- _Do this_:
Repeat the entries below word for word, beginning at the line containing "Given: Click the" and continuing through the line containing "Select the A:128", with both of those lines included.

- _Stored dataset items_:
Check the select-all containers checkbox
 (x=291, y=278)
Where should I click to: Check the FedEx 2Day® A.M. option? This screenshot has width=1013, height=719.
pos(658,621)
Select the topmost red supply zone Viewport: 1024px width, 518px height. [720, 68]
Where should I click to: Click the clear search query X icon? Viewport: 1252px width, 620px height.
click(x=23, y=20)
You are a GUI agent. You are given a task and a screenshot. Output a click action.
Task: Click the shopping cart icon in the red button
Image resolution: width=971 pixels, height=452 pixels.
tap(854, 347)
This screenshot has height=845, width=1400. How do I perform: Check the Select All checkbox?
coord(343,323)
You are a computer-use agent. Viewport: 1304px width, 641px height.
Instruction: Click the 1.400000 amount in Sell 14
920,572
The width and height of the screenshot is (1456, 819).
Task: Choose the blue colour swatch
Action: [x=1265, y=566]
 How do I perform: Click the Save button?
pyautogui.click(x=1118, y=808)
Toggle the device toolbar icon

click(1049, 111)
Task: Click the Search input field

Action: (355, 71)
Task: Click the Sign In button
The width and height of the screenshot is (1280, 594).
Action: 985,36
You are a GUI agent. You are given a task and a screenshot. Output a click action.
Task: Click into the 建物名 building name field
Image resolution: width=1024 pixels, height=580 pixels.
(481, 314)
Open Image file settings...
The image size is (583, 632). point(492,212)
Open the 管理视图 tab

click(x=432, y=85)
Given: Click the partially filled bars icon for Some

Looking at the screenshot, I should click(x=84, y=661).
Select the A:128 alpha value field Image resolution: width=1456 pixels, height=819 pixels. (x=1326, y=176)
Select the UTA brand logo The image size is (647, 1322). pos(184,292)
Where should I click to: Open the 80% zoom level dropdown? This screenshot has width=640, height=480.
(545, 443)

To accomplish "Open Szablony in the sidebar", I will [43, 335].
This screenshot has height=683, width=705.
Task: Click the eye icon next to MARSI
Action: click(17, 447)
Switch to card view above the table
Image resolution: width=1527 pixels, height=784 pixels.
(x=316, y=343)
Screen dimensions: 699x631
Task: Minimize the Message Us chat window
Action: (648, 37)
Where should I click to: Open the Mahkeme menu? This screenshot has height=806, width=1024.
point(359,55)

- _Written answer_:
Given: Click the partially filled bars icon for Some

Looking at the screenshot, I should click(x=84, y=661).
Select the A:128 alpha value field Image resolution: width=1456 pixels, height=819 pixels. (x=1326, y=176)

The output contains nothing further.